While urban gardening might be a fun and trendy concept, it's not going to meet our food needs in the long run. Even with my fairly substantial vegetable patch, our vegetable needs for four people are still only partially met for about two and a half to three months a year. It's just common sense that you can't grow enough for the whole year on a little backyard patch of ground. Just where do you think the rest will come from?
mjscox
20-08-2009
our little garden
My wife and I live in an apartment which includes a continuous deck running along the back of the building, which has planters dividing each owner's deck space. In most of the planters are flowers or shrubs. In ours, this summer, is kale, several lettuce varieties, beans. Next year: more food! We're going to ask our neighbours if they wouldn't mind us planting food in their planter, in exchange for which we'd split the results with them. We also have a bee-friendly bush, the one with the round blue flowers that you see everywhere--I only wish there were more bees around.
mjscox
20-08-2009
website idea
That posting by "Kits Beach" offering a yard at Larch and Fourth got me thinking that someone could come up with a website specifically tailored to urban agriculture in which you could advertise your yard, or offer to help someone who wants to be an urban gardener but doesn't have the know-how. And it would have planting tips---often the beginning urban food garden will have too much of one food (we put in too much lettuce), or the plants aren't arranged to take best advantage of the light and watering conditions. I'm too busy to create that site. Go for it!
Critical thinking
20-08-2009
Good entrance to a difficult subject...
Let's be practical. Show me a "sustainable city" today. Even more thought provoking, show me one that is being actively designed for construction.

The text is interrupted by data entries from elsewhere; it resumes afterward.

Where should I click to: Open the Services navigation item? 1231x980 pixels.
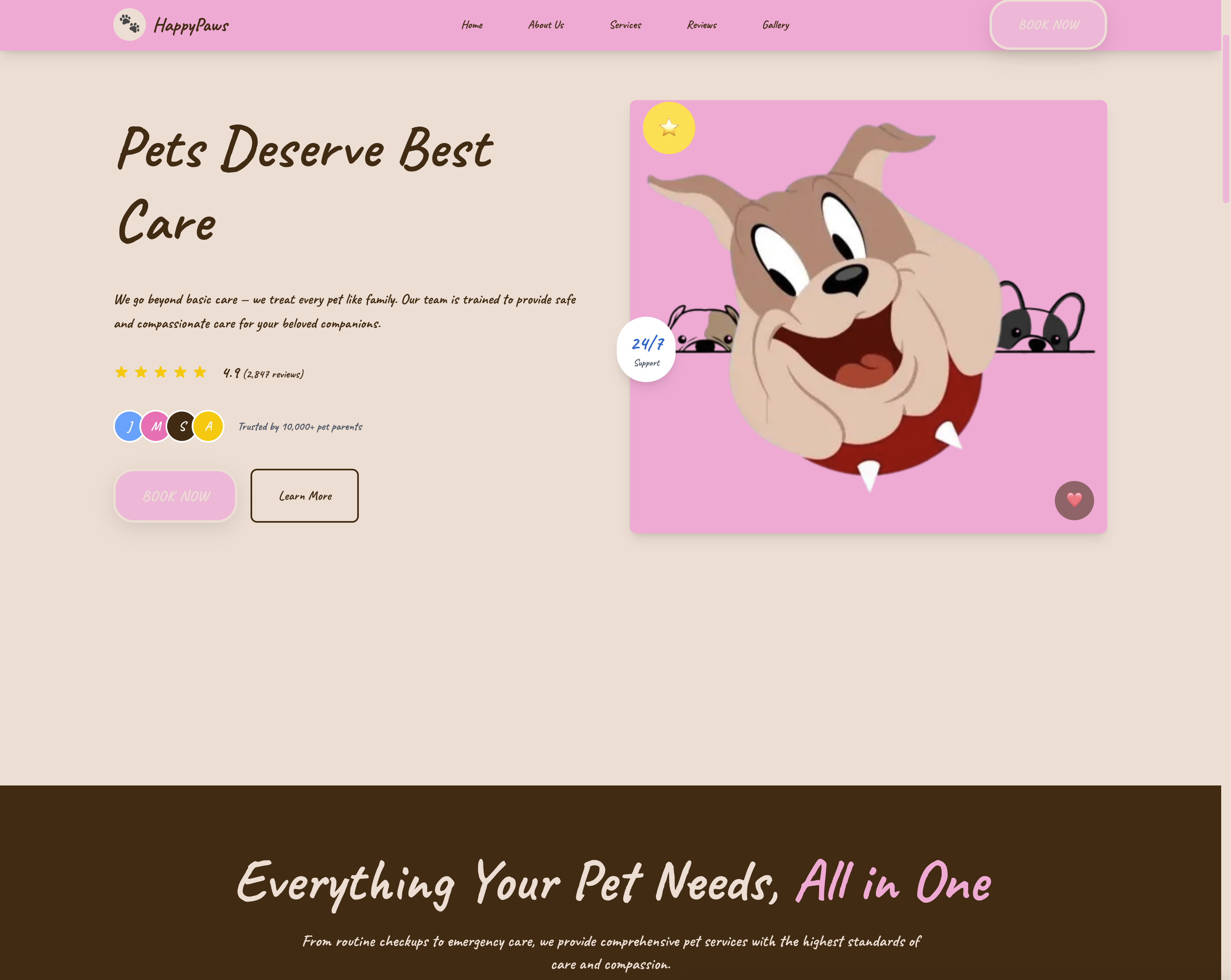click(625, 25)
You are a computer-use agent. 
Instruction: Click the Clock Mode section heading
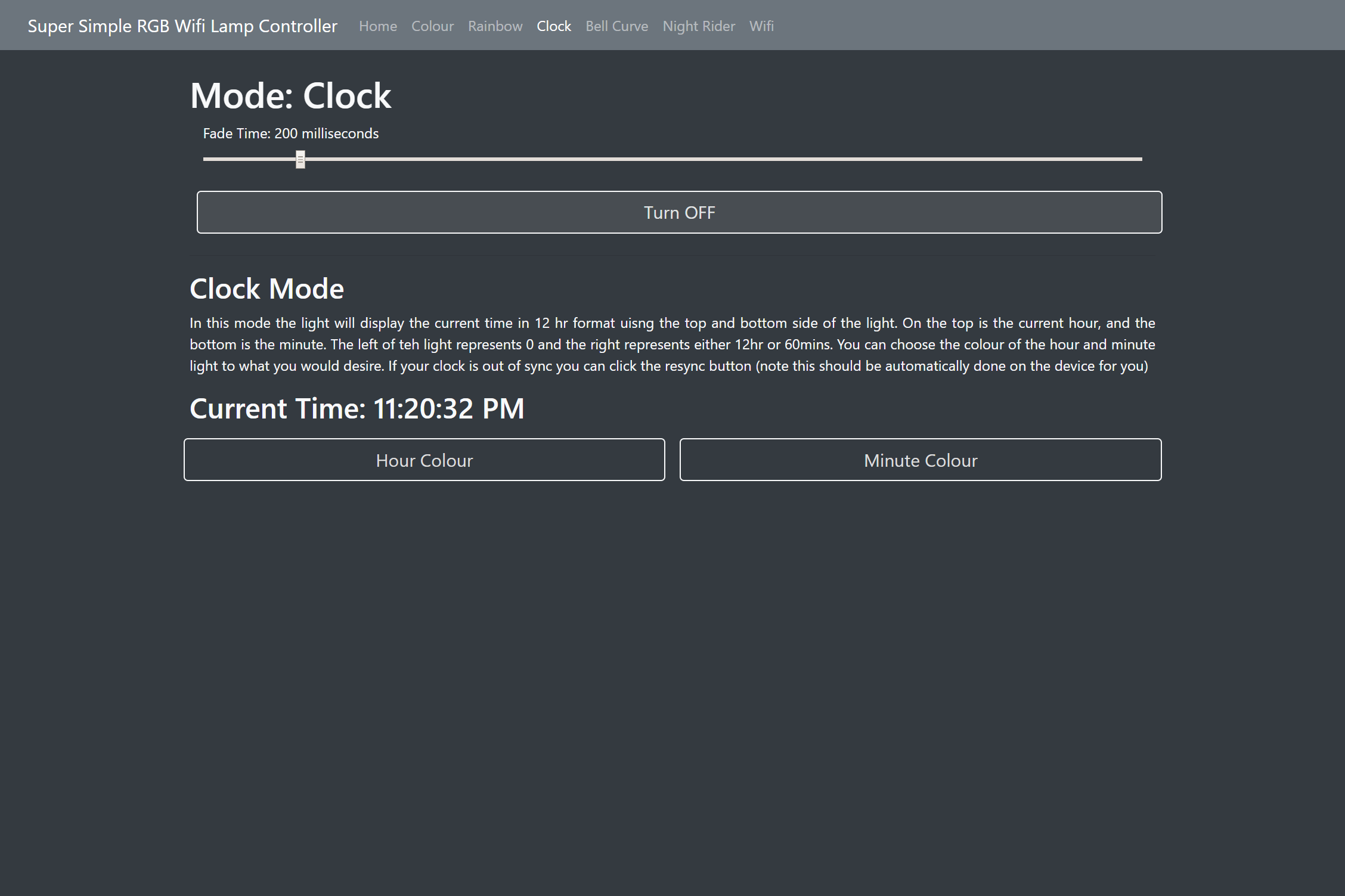tap(266, 288)
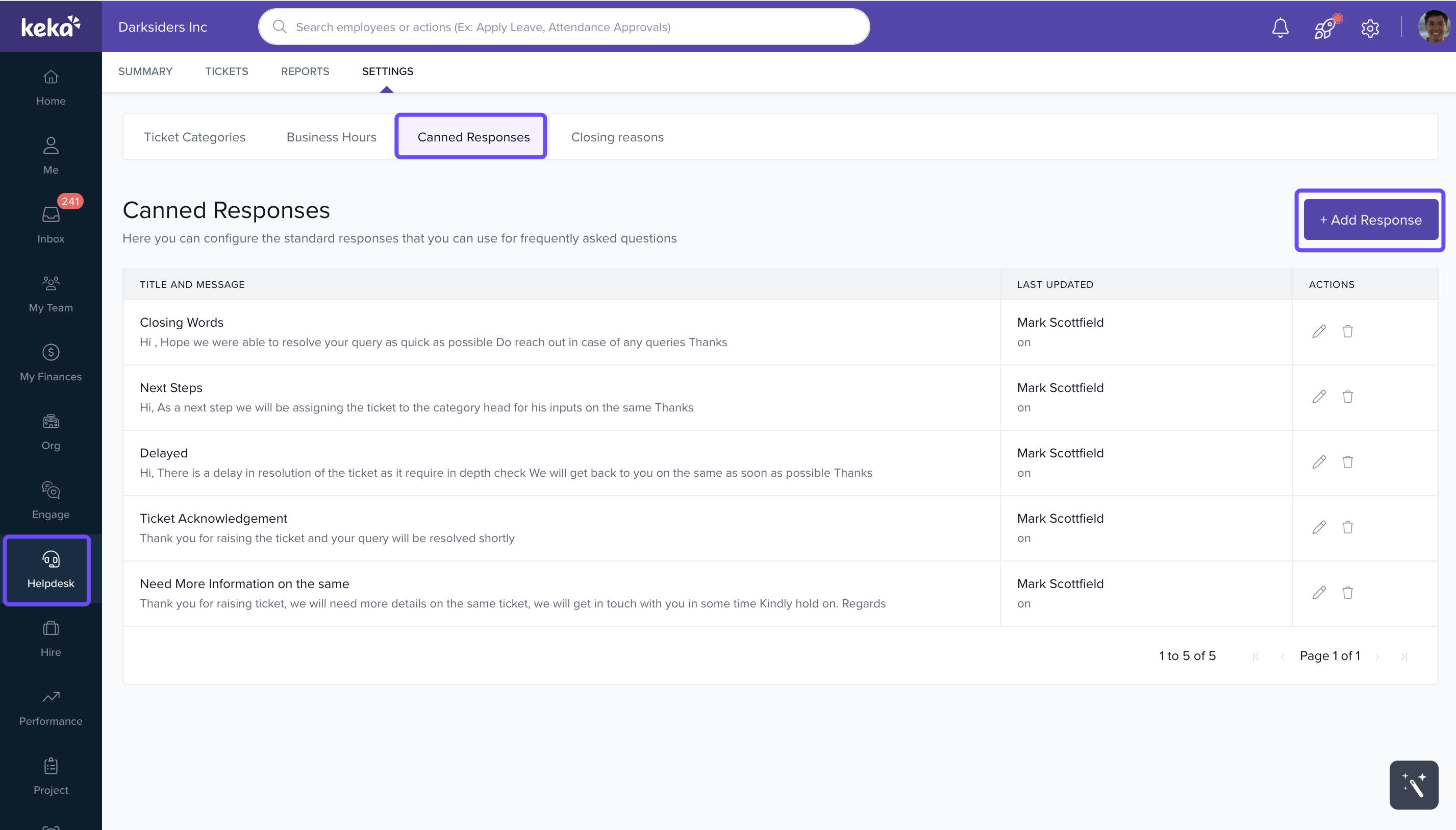Click the Add Response button
The height and width of the screenshot is (830, 1456).
point(1370,220)
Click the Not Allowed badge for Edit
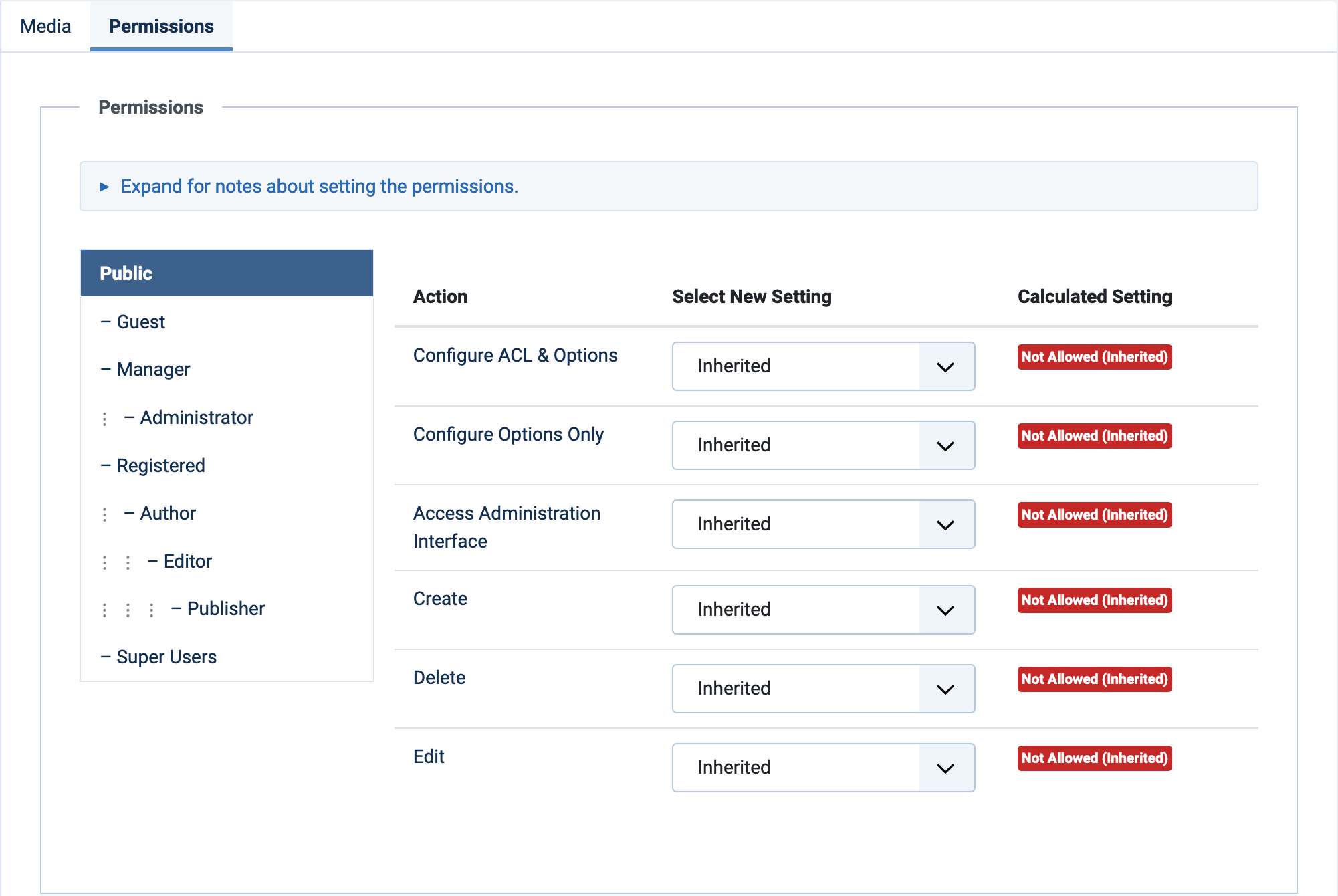 1094,758
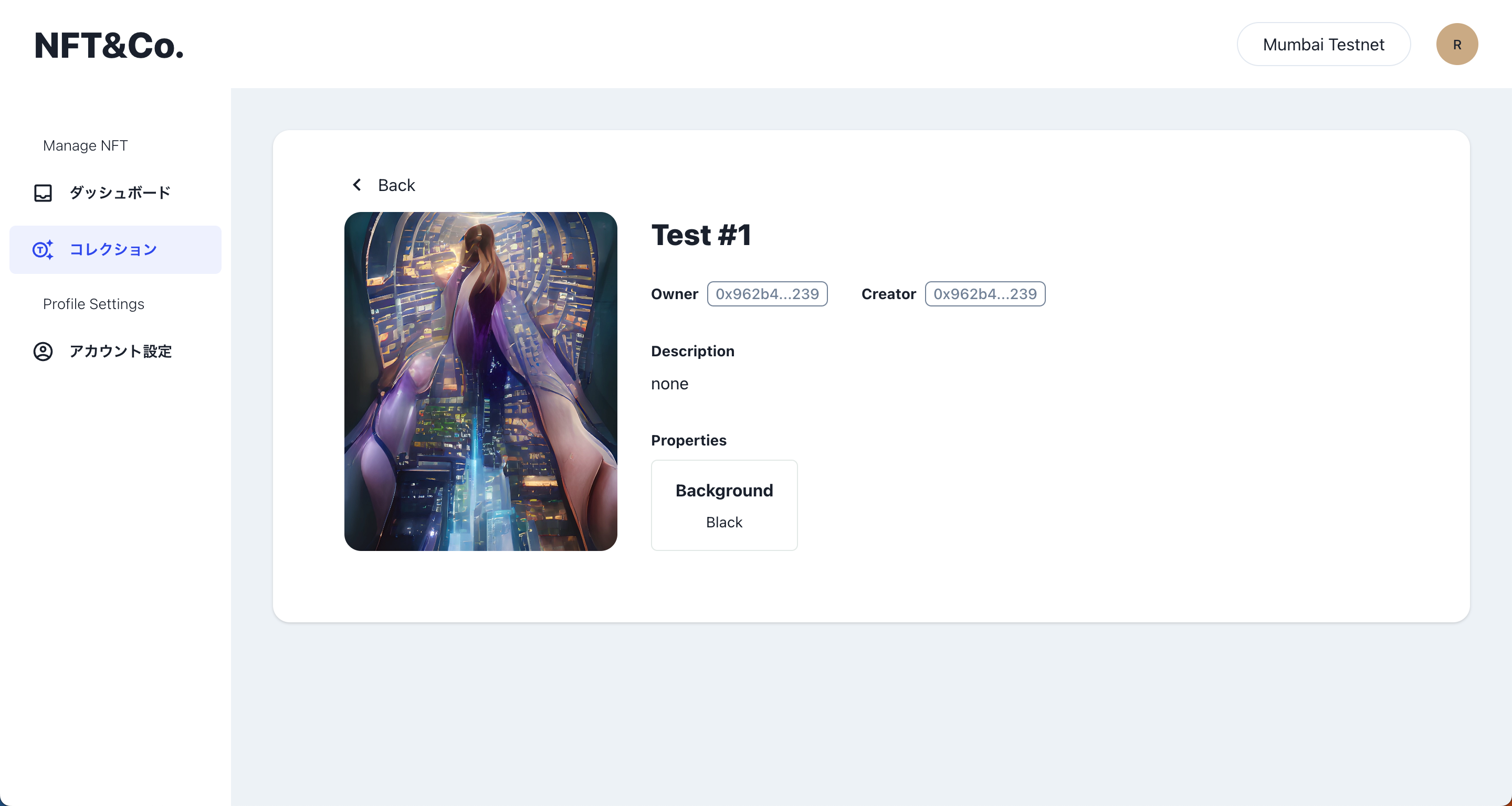Viewport: 1512px width, 806px height.
Task: Open ダッシュボード menu item
Action: [120, 193]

RE: "whether we can design livable cities without ruining the earth in the process." My sense is not that this is an impossible design task. More likely it is an immense social engineering task which society as a whole hasn't experienced enough pain to bring to a place of prominence.
Unfortunately green leafy veggies just won't cut it for most people, as a long term diet.
RE: "to support year-round harvests of fresh greens". We need and want: carbohydrates and or proteins. Typically this means: nuts, oils seeds, grains, meat, etc. Not easy to imagine producing sufficient quantities of these in the typical, Canadian urban environment.
On top of this we abuse the best growing climate and perhaps soil in all of Canada with the continual expansion of urban sprawl and transportation corridors within the Fraser Valley.
Solution: decentralize our economy and repopulate the rural landscape. It's sustainable.